━━ Task material ━━
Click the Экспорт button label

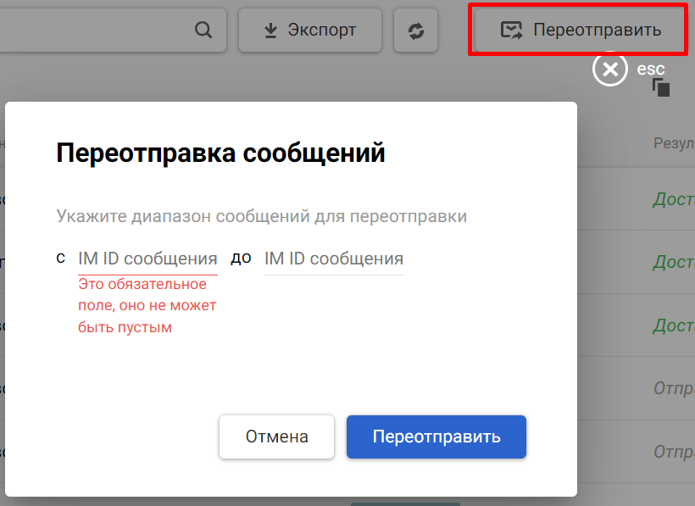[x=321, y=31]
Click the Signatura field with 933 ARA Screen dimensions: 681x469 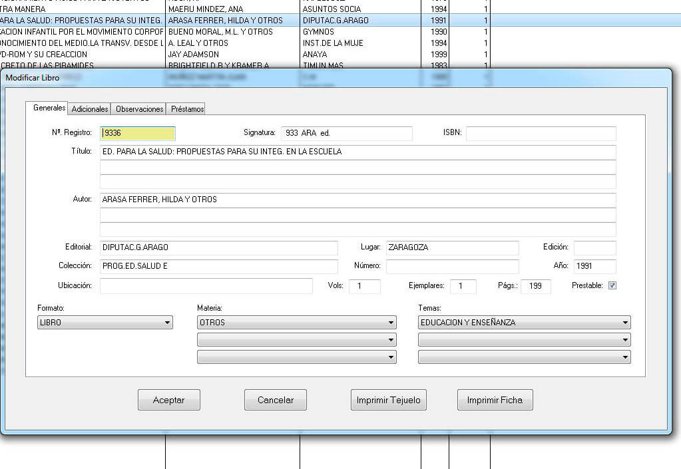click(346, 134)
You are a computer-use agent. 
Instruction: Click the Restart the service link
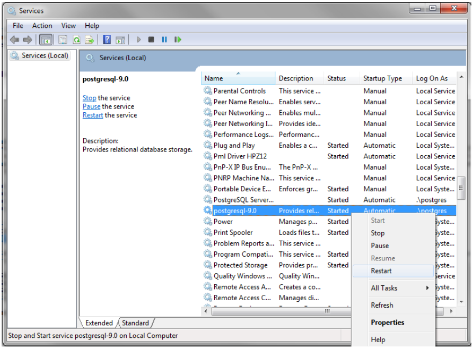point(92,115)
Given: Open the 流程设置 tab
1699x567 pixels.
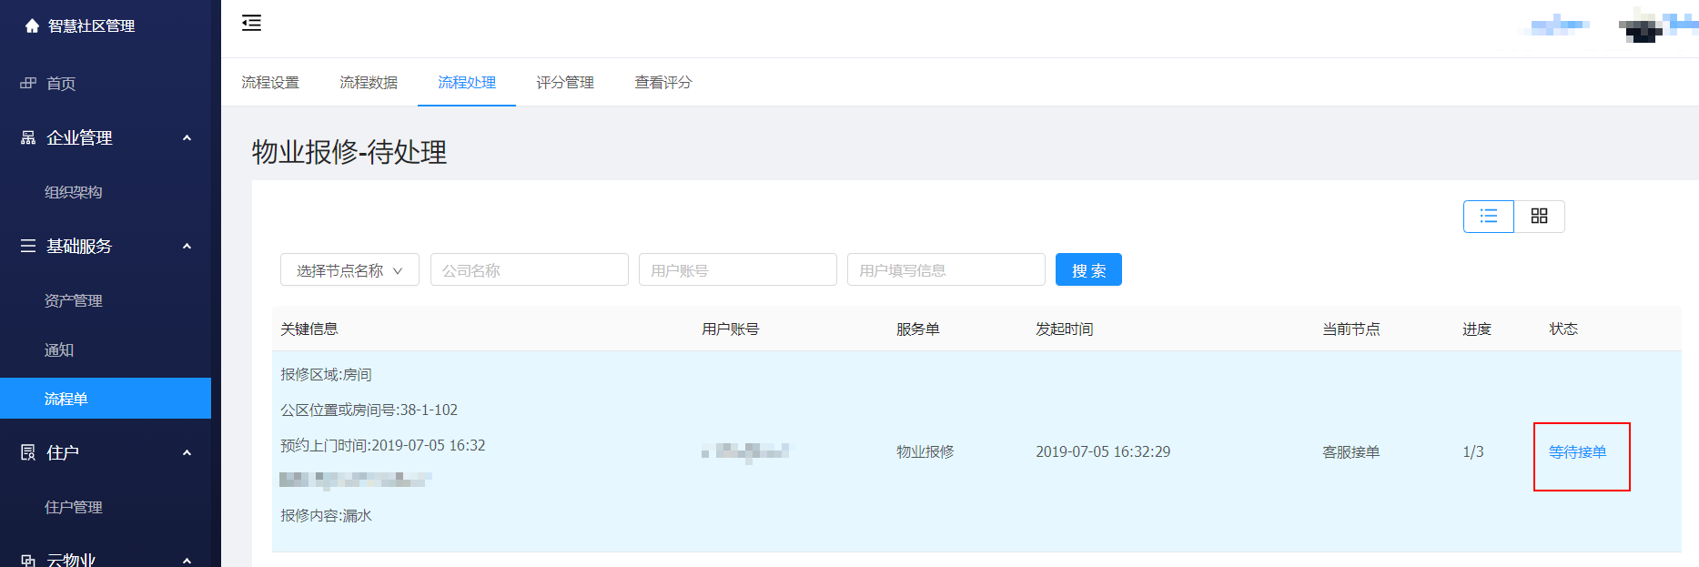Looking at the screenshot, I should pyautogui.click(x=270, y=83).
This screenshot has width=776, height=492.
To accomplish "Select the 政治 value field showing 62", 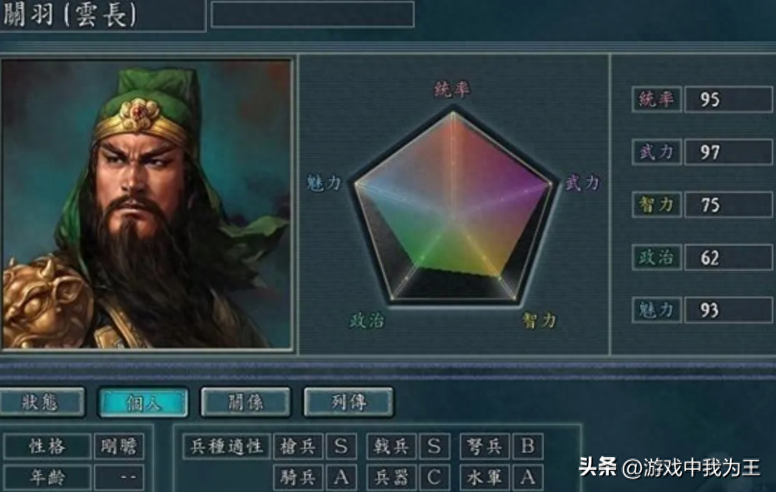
━━━
§ Problem details
Pictures stay out. Return exactly the lines from the one with "You are a computer-use agent." through the last line of the data.

§ Answer to this exercise
You are a computer-use agent. 
Instruction: Click the Restart the service link
point(92,115)
Given: Open the 流程设置 tab
1699x567 pixels.
Looking at the screenshot, I should pyautogui.click(x=270, y=83).
This screenshot has width=776, height=492.
To accomplish "Select the 政治 value field showing 62", 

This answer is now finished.